Data entries:
###

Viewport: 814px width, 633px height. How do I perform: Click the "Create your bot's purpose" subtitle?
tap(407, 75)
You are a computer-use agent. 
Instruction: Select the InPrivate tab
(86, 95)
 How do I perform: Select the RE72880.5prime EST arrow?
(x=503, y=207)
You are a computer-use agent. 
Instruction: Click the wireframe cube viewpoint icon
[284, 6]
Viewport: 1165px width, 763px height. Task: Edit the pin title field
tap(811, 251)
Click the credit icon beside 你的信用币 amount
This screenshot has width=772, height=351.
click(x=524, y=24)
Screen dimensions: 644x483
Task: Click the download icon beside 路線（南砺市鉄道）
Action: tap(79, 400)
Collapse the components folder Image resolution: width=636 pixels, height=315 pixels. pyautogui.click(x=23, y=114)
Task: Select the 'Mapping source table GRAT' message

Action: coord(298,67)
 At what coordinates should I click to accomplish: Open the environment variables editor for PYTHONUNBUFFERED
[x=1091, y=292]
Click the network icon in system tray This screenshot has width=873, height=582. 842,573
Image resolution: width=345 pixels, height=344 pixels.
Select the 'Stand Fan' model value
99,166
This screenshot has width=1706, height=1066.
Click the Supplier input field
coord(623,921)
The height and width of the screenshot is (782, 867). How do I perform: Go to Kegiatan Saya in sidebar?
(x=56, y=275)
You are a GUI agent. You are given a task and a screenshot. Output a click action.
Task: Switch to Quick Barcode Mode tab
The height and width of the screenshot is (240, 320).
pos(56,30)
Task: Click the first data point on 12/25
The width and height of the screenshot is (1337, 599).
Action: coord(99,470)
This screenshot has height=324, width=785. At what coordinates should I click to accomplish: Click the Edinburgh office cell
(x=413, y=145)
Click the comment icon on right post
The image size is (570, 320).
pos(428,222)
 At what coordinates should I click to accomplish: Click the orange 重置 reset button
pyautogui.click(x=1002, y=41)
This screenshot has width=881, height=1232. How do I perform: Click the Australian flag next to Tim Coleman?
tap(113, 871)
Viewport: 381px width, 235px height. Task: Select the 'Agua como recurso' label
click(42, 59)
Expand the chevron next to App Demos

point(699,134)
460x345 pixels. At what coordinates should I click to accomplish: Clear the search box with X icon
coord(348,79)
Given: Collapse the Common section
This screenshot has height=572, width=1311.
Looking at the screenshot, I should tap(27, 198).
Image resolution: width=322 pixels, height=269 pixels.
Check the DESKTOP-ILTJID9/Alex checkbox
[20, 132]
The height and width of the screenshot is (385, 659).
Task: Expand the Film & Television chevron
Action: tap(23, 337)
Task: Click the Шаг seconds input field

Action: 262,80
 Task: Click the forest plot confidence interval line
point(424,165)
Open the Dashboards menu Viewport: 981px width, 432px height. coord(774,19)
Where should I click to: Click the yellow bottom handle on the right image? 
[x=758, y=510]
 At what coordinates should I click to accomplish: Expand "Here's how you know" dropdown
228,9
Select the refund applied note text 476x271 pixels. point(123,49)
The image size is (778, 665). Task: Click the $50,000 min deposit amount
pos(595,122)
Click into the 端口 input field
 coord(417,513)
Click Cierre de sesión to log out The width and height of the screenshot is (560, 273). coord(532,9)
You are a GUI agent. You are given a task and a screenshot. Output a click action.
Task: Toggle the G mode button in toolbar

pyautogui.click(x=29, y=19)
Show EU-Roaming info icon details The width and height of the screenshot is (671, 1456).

###

What this task involves:
Your task is to print all of the records exactly.

Your solution:
Viewport: 814px width, 633px height. How do I perform: Click the "Create your bot's purpose" subtitle?
tap(407, 75)
You are a computer-use agent. 
Instruction: Select the InPrivate tab
(86, 95)
 How do I perform: Select the RE72880.5prime EST arrow?
(x=503, y=207)
You are a computer-use agent. 
Instruction: Click the wireframe cube viewpoint icon
[284, 6]
Viewport: 1165px width, 763px height. Task: Edit the pin title field
tap(811, 251)
Click the credit icon beside 你的信用币 amount
This screenshot has width=772, height=351.
click(x=524, y=24)
Screen dimensions: 644x483
Task: Click the download icon beside 路線（南砺市鉄道）
Action: tap(79, 400)
Collapse the components folder Image resolution: width=636 pixels, height=315 pixels. pyautogui.click(x=23, y=114)
Task: Select the 'Mapping source table GRAT' message

Action: coord(298,67)
 At what coordinates should I click to accomplish: Open the environment variables editor for PYTHONUNBUFFERED
[x=1091, y=292]
Click the network icon in system tray This screenshot has width=873, height=582. 842,573
Image resolution: width=345 pixels, height=344 pixels.
Select the 'Stand Fan' model value
99,166
This screenshot has width=1706, height=1066.
Click the Supplier input field
coord(623,921)
The height and width of the screenshot is (782, 867). How do I perform: Go to Kegiatan Saya in sidebar?
(x=56, y=275)
You are a GUI agent. You are given a task and a screenshot. Output a click action.
Task: Switch to Quick Barcode Mode tab
The height and width of the screenshot is (240, 320).
pos(56,30)
Task: Click the first data point on 12/25
The width and height of the screenshot is (1337, 599).
Action: coord(99,470)
This screenshot has height=324, width=785. At what coordinates should I click to accomplish: Click the Edinburgh office cell
(x=413, y=145)
Click the comment icon on right post
The image size is (570, 320).
pos(428,222)
 At what coordinates should I click to accomplish: Click the orange 重置 reset button
pyautogui.click(x=1002, y=41)
This screenshot has width=881, height=1232. How do I perform: Click the Australian flag next to Tim Coleman?
tap(113, 871)
Viewport: 381px width, 235px height. Task: Select the 'Agua como recurso' label
click(42, 59)
Expand the chevron next to App Demos

point(699,134)
460x345 pixels. At what coordinates should I click to accomplish: Clear the search box with X icon
coord(348,79)
Given: Collapse the Common section
This screenshot has height=572, width=1311.
Looking at the screenshot, I should tap(27, 198).
Image resolution: width=322 pixels, height=269 pixels.
Check the DESKTOP-ILTJID9/Alex checkbox
[20, 132]
The height and width of the screenshot is (385, 659).
Task: Expand the Film & Television chevron
Action: tap(23, 337)
Task: Click the Шаг seconds input field

Action: 262,80
 Task: Click the forest plot confidence interval line
point(424,165)
Open the Dashboards menu Viewport: 981px width, 432px height. coord(774,19)
Where should I click to: Click the yellow bottom handle on the right image? 
[x=758, y=510]
 At what coordinates should I click to accomplish: Expand "Here's how you know" dropdown
228,9
Select the refund applied note text 476x271 pixels. point(123,49)
The image size is (778, 665). Task: Click the $50,000 min deposit amount
pos(595,122)
Click into the 端口 input field
 coord(417,513)
Click Cierre de sesión to log out The width and height of the screenshot is (560, 273). coord(532,9)
You are a GUI agent. You are given a task and a screenshot. Output a click action.
Task: Toggle the G mode button in toolbar

pyautogui.click(x=29, y=19)
Show EU-Roaming info icon details The width and height of the screenshot is (671, 1456).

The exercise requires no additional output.